LouYu LouYu - 4 months ago 8
Python Question

Extracting comments from Python Source Code

I'm trying to write a program to extract comments in code that user enters. I tried to use regex, but found it difficult to write.

Then I found a post here. The answer suggests to use

to analyze the grammar, but the documentation says:

generator requires one argument,
, which
must be a callable object which provides the same interface as the
method of built-in file objects (see section File Objects).

But a string object does not have

Then I found another post here, suggesting to use
to get a
method. So I wrote the following code:

import tokenize
import io
import StringIO

def extract(code):
res = []
comment = None
stringio = StringIO.StringIO(code)
for toktype, tokval, begin, end, line in tokenize.generate_tokens(stringio):
# print(toknum,tokval)
if toktype != tokenize.COMMENT:
res.append((toktype, tokval))
print tokenize.untokenize(toktype)
return tokenize.untokenize(res)

And entered the following code:
extract('a = 1+2#A Comment')

But got:

Traceback (most recent call last):
File "<stdin>", line 1, in <module>
File "ext.py", line 10, in extract
for toktype, tokval, begin, end, line in tokenize.generate_tokens(stringio):
File "C:\Python27\lib\tokenize.py", line 294, in generate_tokens
line = readline()
AttributeError: StringIO instance has no `__call__` method

I know I can write a new class, but is there any better solution?

Complete the following:
1) In the thread on extracting comments from Python source code, write out again the part that opens with the words containing "import tokenize" and closes with "# print(toknum,tokval)", swapping "toktype" for "token_type".
2) List every module that the code in the thread on extracting Python comments imports.

Material:
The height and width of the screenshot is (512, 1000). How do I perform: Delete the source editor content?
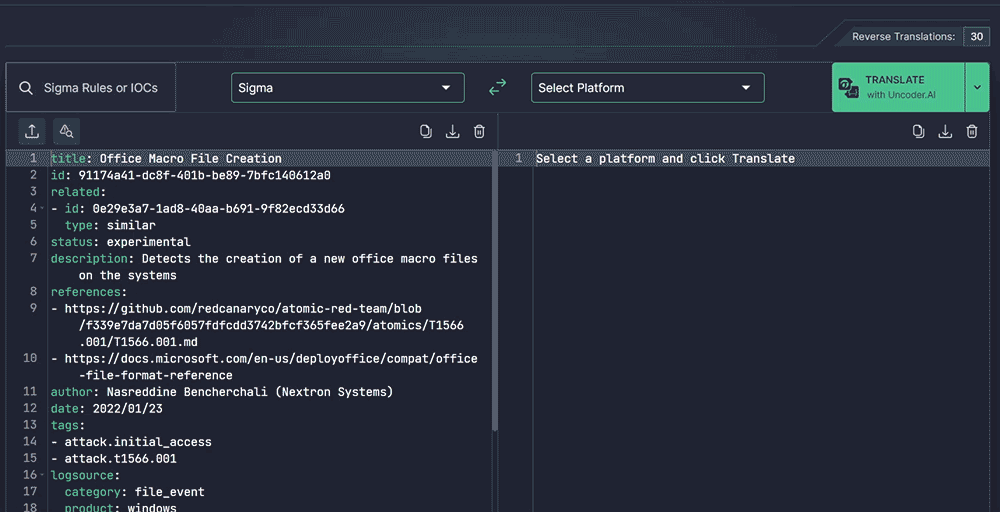tap(479, 131)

Answers to the exercise:
1)
import tokenize
import io
import StringIO

def extract(code):
res = []
comment = None
stringio = StringIO.StringIO(code)
for token_type, tokval, begin, end, line in tokenize.generate_tokens(stringio):
# print(toknum,tokval)

2) tokenize, io, StringIO